At the end of this session several participants commented that they had doubts about whether all tasks and bottlenecks had been included in the map. To gain better knowledge, the group decided to collect more data by observing the stroke practice before the next meeting.
Two weeks later the cross-functional stroke improvement group met again. The participants had new information. A MD, involved in the treatment of a stroke patient had noticed that treatment had been postponed due to the patient`s high blood pressure. The MD applied a red bottleneck tag on the wall that read "high blood pressure". The ambulance driver replied, «perhaps ambulance personnel could prescribe drugs to patients to lower blood pressure before arrival at the hospital?” The intensive care nurse had also experienced a new bottleneck, as treatment had been delayed because of the time required to insert a peripheral venous catheter. The ambulance driver replied; they had time to insert venous catheters during transport to the hospital, but he had another issue. Several of his colleagues thought it was difficult to assess stroke diagnosis because similar symptoms could occur in other medical conditions. The neurologist replied that the MD at the hospital could help in such cases. She said paramedics could get a direct number for the neurological doctor on duty at the hospital, and in case of doubt, they could call for professional support 24/7.

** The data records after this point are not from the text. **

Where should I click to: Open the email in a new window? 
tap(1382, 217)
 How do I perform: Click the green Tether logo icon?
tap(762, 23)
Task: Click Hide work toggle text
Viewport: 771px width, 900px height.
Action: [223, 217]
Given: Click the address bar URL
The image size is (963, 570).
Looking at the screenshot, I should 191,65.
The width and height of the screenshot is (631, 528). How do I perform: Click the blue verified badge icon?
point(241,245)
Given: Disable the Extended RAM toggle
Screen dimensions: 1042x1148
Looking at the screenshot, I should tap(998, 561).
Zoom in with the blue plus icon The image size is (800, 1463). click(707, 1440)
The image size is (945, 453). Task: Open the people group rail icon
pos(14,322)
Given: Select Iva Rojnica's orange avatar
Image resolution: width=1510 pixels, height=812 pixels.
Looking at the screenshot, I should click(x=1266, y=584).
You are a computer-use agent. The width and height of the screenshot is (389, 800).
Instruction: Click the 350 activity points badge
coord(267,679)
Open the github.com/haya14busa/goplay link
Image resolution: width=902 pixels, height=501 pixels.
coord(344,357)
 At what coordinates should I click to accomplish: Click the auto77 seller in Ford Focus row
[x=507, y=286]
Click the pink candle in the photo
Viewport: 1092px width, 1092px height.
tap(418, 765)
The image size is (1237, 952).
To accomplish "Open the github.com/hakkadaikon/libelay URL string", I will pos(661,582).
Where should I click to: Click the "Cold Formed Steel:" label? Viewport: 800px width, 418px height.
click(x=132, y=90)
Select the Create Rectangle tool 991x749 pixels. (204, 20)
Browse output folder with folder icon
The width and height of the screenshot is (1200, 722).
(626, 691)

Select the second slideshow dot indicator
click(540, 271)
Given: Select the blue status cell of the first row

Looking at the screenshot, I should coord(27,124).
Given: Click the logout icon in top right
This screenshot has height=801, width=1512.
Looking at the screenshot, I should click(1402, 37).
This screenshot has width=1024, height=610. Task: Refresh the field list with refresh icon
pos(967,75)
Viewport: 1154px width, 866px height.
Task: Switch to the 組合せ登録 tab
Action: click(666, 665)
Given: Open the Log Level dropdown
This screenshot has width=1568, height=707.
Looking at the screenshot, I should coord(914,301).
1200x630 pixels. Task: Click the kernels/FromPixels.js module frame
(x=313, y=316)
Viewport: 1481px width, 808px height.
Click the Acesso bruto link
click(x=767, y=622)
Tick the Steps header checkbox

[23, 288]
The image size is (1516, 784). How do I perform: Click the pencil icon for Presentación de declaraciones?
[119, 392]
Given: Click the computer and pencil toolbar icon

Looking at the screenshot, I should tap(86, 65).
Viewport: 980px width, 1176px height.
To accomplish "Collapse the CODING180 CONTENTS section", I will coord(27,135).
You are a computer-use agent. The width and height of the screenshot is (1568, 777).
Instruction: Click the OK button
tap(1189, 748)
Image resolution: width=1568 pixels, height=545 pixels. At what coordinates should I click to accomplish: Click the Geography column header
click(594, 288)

At the end of the second meeting the participants agreed that the wall-map now represented a credible picture of how tasks were distributed in the entire workflow. As the group assessed the entire care path the quality advisor asked: Is this design well suited for the purpose of providing the patient with the fastest possible treatment? The clinicians smiled exasperatedly and shook their head, - all participants agreed that the design was weak. They summarized that delay in treatment was due to: Patients being diagnosed several times by different actors, and four separate transport stages with delays between each stage. Finally, the process was slow because all units were unprepared when the patient arrived. Employees lacked knowledge of the arrival of a stroke patient and conflicts arose because everyone was busy solving other tasks. The quality advisor then posed the following question to the participants: 'Who decided that the hospital should organize stroke treatment in this way? Several of the employees laughed, and one said: "It is obvious that whoever designed it was not a genius!". At the end of the meeting the group agreed to meet again two weeks later in order to work out a redesigned standard for stroke treatment.